Dataset entries:
* * *

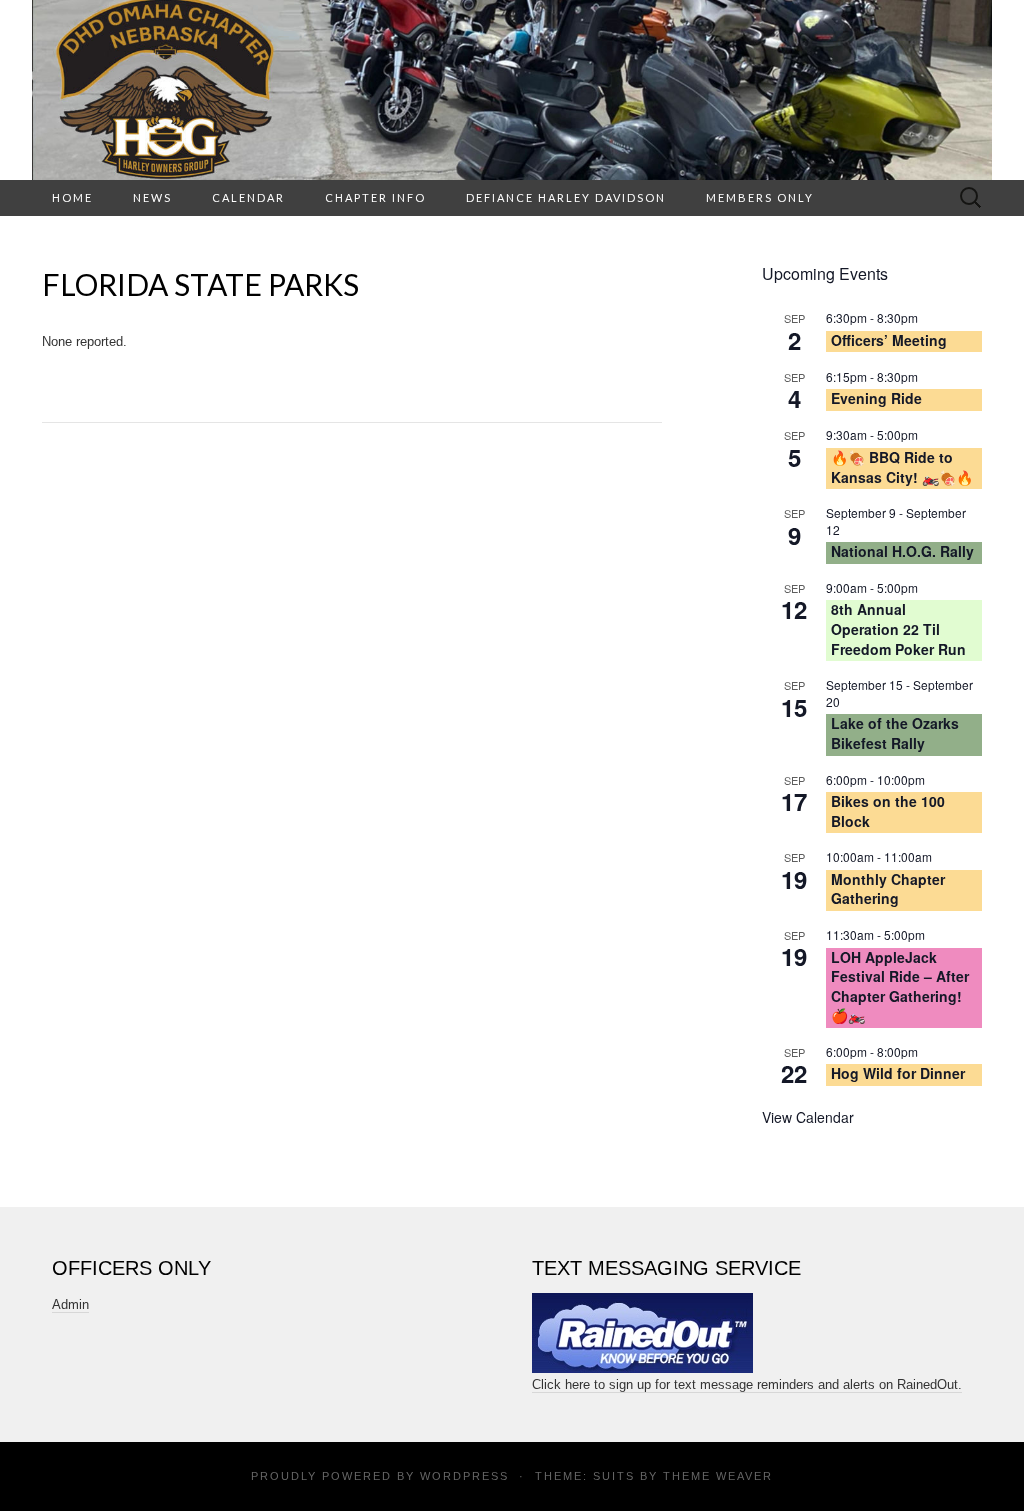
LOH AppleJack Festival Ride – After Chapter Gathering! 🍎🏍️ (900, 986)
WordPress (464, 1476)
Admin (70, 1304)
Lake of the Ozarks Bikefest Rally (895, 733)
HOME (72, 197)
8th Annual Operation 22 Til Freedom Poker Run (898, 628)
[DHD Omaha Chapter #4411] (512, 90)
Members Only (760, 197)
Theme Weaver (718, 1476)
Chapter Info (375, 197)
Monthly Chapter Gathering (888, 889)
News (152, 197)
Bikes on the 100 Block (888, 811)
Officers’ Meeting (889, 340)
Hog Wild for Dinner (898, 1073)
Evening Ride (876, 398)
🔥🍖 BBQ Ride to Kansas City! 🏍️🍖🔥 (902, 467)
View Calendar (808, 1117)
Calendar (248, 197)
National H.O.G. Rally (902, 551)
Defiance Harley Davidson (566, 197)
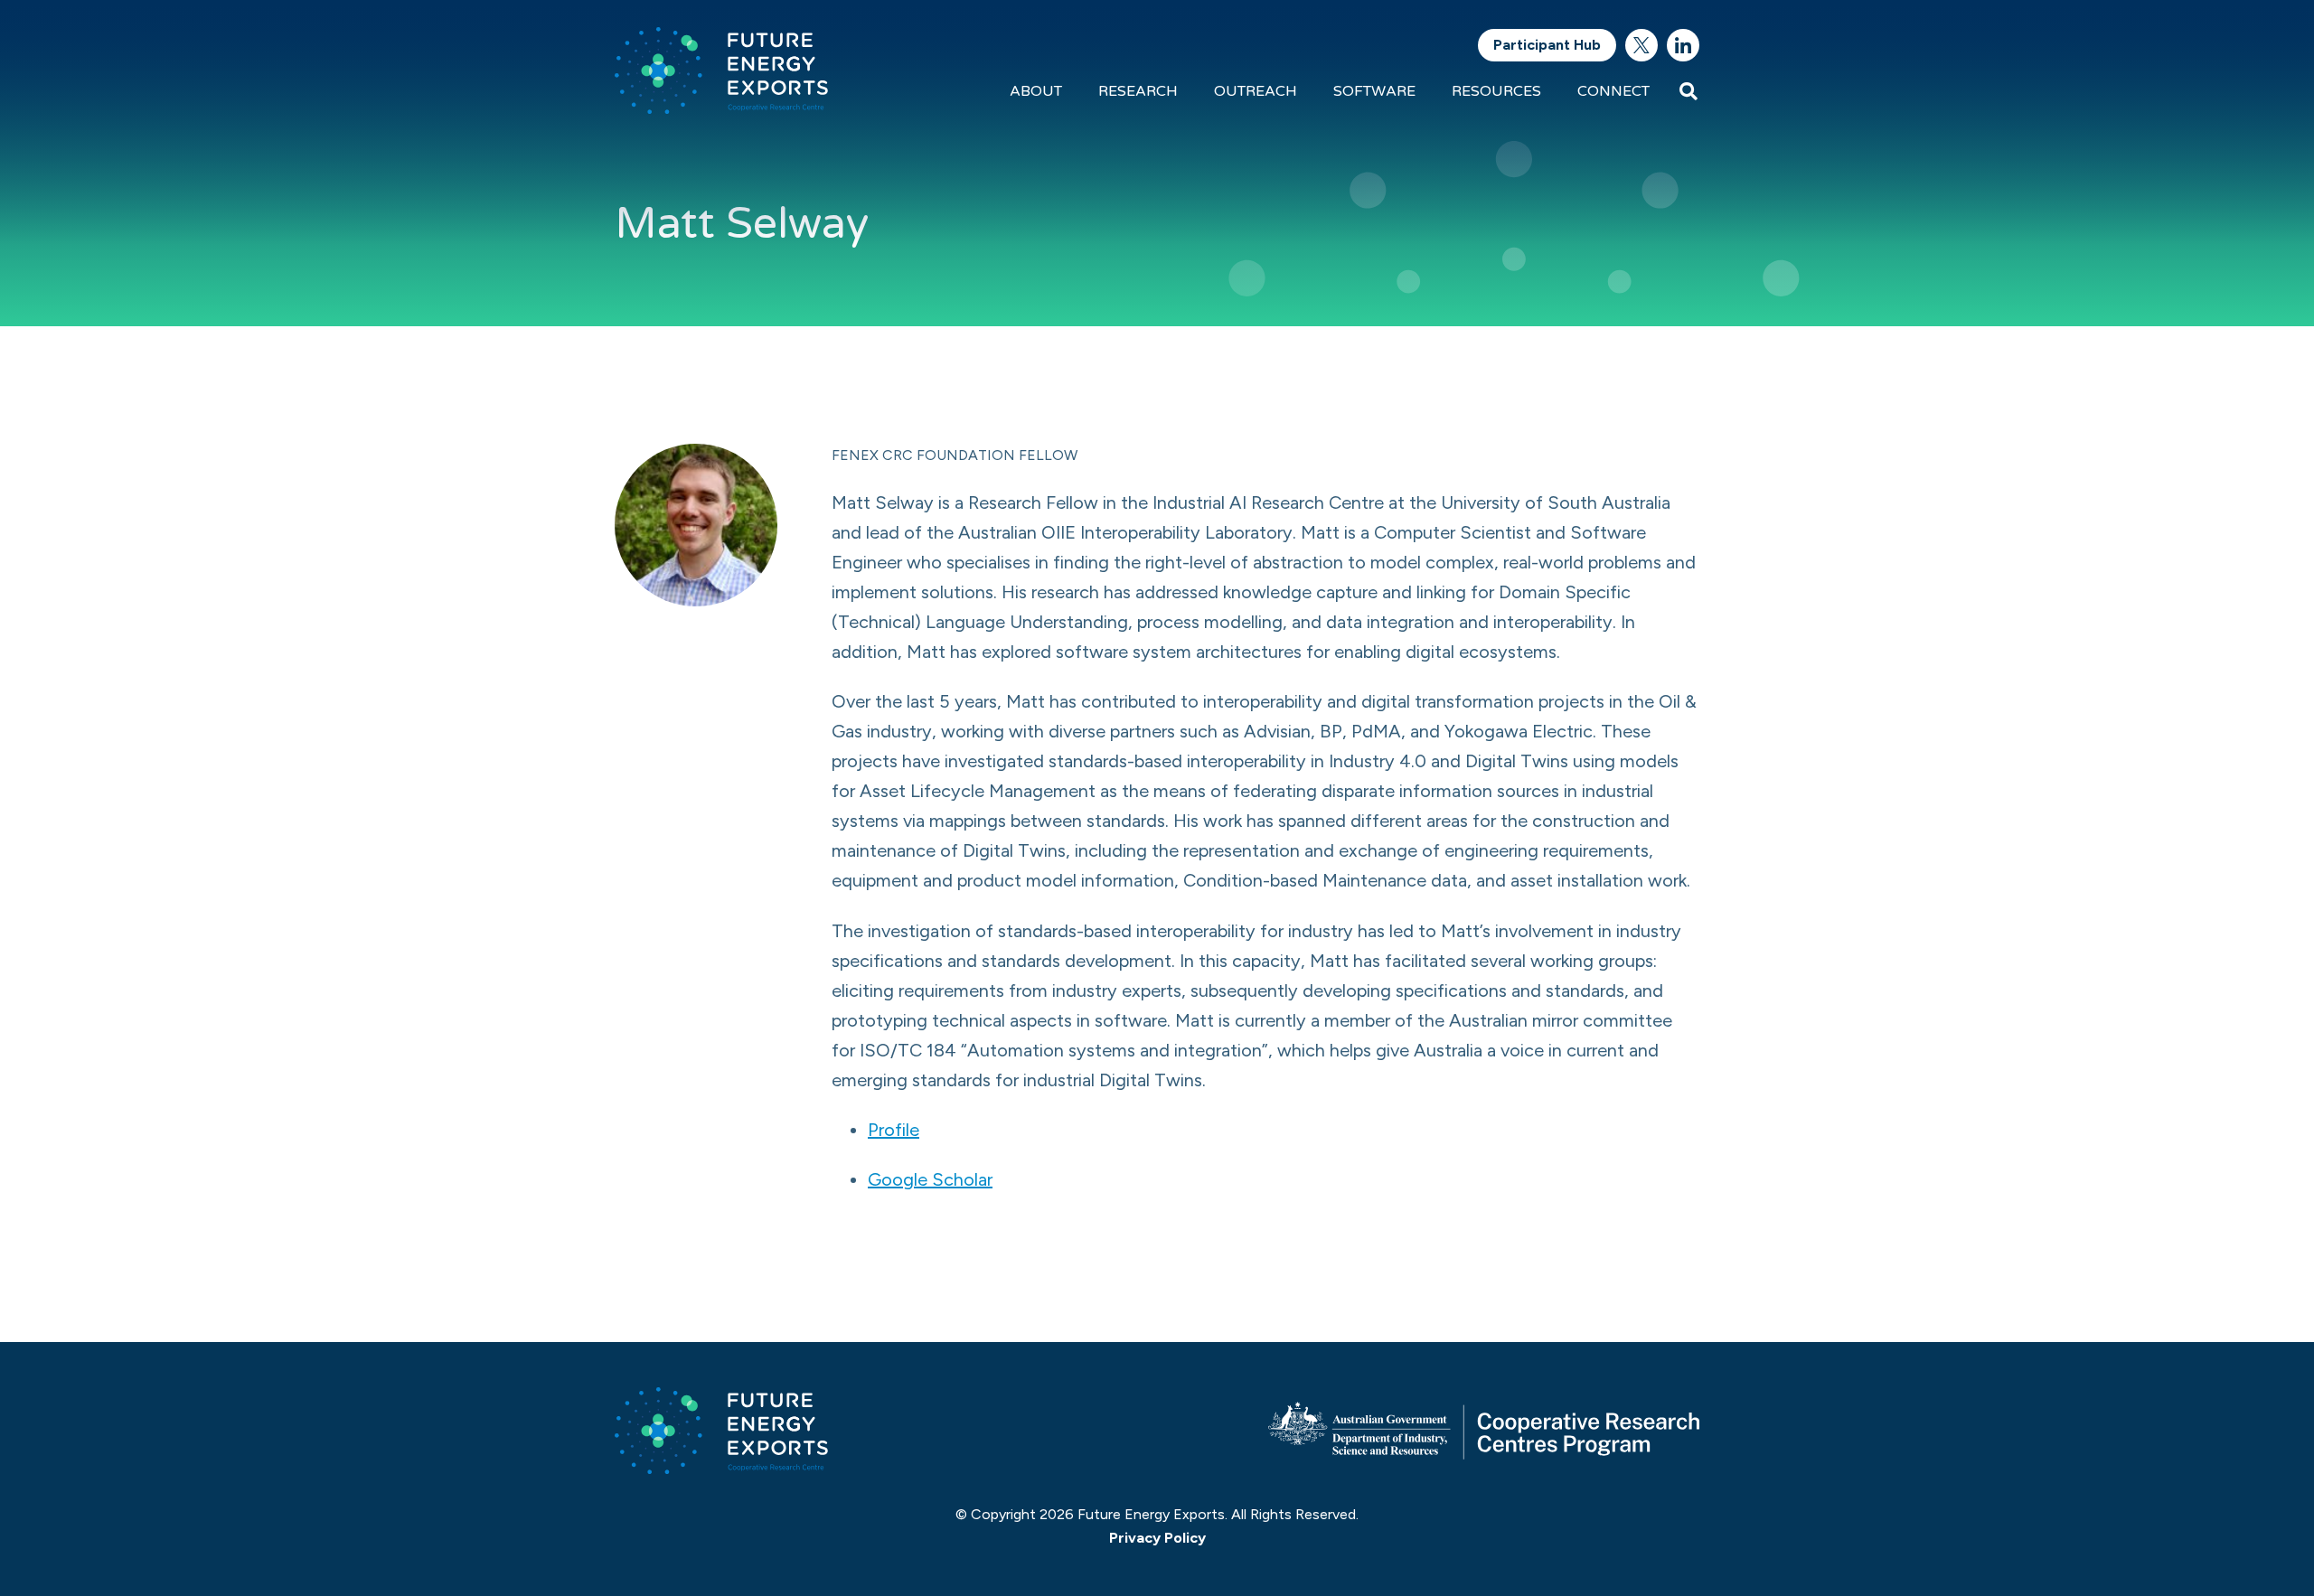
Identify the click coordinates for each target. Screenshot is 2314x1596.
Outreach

* * *

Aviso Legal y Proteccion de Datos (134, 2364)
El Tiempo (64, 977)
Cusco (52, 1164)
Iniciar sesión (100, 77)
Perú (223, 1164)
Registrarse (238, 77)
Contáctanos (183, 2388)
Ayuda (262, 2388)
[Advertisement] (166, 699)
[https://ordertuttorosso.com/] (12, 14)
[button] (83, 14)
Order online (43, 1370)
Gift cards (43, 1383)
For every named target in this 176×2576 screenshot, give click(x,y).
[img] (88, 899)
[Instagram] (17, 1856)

* * *

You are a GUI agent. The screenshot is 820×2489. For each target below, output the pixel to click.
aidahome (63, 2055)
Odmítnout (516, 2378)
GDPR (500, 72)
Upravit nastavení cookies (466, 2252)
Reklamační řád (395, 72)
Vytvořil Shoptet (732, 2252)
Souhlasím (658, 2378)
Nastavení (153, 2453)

* * *

Task goal:
The lines that mention the word "Gathering" should be pulled from the records above.

Result of the exercise:
LOH AppleJack Festival Ride – After Chapter Gathering! 🍎🏍️ (900, 986)
Monthly Chapter Gathering (888, 889)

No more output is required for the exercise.